However, in all other JI notations, All Pythagorean Ditones ("fake major thirds") like C-E, D-F#, Eb-G, F-A, etc... all default to 81/64. This is to ensure regularity so that it is easier to read/learn.

If you want to specify 5/4 in this notation system, you will need to reduce a third by a syntonic comma.

E.g. C-E\, D-F#\, Eb-G\, F-A all represent 5/4 classic major thirds.

> if you work out F to A to B to Bb, it might be the same as F to Bb obtained earlier

That's right.

> you cannot be certain because Just is a irregular system, unlike EDO.

This is not true. In the tuning example I provided:

  • all intervals that are spelt like a fifth is 3/2
  • all intervals that are spelt like a fourth is 4/3
  • all flats and sharps will increase/decrease 7 fifths and decrease/increase 4 octaves respectively.

The nominals and accidental sizes I've chosen ensures this regularity according to Helmholtz-Ellis notation standards.

E-F & B-C & C-Db & Db Ebb are pythagorean limmas = 5 fifths apart. 256/243
C-C# & C#-Cx & Cx-C#x are apotomes = 7 fifths apart.
F-C, C-G, C#-G#, Bbb-Fb, B#-Fx are all fifths: 3/2

As long as the notes are spelt right, they will have the correct interval.

Perhaps I'm understanding you wrong? Are you talking about how it is difficult for the user to know what nominals to choose and what step sizes for the accidentals to use?

If so, you are right. The average hobbyist interested in exploring microtonality will not know what cent sizes to use for nominals and accidentals, and this information is quite hard to find on the internet. The user will have to do some calculations on their own to figure out what cent values to key in.

However, one of the goals is to have a collection of copy-paste tuning texts for beginner users that allows this plugin to emulate common microtonal notation standards like HEJI, George Secor's Sagittal, and Kite Giedraitis' Ups-and-downs in EDOs, JI subgroups and rank-2 temperaments that are commonly used by the microtonal/xenharmonic community.

Also, your point about possible uncertainty and confusion could also be related to Johnston's notation being irregular.

This plugin definitely allows & supports Johnston notation. However, a user who does not already know Johnston's notation will have a hard time figuring out which intervals need to be altered with a syntonic comma/diesis and which don't. So I wouldn't recommend starting off JI with this system unless you have already studied his notation.
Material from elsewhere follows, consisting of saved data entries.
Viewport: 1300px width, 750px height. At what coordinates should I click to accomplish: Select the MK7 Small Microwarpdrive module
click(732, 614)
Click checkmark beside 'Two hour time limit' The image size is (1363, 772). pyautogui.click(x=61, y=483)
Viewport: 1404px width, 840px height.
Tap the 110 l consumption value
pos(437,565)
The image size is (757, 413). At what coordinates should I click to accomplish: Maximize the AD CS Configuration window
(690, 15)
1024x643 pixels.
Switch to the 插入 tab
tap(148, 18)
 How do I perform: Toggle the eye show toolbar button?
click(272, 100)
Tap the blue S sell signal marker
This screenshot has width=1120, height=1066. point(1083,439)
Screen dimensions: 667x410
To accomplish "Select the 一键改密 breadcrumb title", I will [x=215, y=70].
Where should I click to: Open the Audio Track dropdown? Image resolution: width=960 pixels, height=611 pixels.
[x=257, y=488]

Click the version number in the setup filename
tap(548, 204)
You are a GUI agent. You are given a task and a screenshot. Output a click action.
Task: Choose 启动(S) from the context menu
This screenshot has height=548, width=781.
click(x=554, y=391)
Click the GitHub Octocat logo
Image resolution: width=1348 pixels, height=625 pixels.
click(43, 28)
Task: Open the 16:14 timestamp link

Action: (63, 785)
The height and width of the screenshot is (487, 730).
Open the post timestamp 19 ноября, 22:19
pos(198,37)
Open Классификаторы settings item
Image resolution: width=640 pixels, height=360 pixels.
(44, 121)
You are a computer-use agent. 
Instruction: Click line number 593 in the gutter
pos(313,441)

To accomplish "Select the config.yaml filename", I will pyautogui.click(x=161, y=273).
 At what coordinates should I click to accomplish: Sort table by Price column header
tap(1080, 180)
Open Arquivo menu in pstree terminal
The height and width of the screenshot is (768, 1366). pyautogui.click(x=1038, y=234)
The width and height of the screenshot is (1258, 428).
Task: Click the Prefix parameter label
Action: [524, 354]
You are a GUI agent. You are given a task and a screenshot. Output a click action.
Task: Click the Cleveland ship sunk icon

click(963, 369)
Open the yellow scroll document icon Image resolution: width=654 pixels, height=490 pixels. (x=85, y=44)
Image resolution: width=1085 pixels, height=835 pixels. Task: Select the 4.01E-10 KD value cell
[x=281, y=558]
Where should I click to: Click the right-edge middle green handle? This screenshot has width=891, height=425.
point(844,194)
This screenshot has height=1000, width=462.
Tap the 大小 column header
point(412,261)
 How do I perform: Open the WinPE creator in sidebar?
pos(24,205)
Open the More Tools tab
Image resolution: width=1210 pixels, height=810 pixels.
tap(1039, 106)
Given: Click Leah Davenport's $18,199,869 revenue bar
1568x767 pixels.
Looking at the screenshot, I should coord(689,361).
In the tuning example I am using (perhaps the way the majority would write JI today), I use the more regular and predictable HEJI/Sagittal method of tuning the circle of fifths to strictly 3-limit instead of a combination of 3 and 5 limit intervals.

I want to clarify, I'm not saying that Johnston's notation is bad. It was a notation that was personalised for his and the Kepler Quartet's use, and if they found it easier to read JI that way, then they should use it. Anyone is free to choose what nominals they want to tune to.

Also, if you're pointing out the uncertainty and confusion regarding how many different notation systems there are, then, I will have to agree with you. There are too many different notation systems in the world. This plugin doesn't offer a "new universal standard" (https://xkcd.com/927/) of notation. Instead, it offers the flexibility for users to work in whichever notation system they wish to use.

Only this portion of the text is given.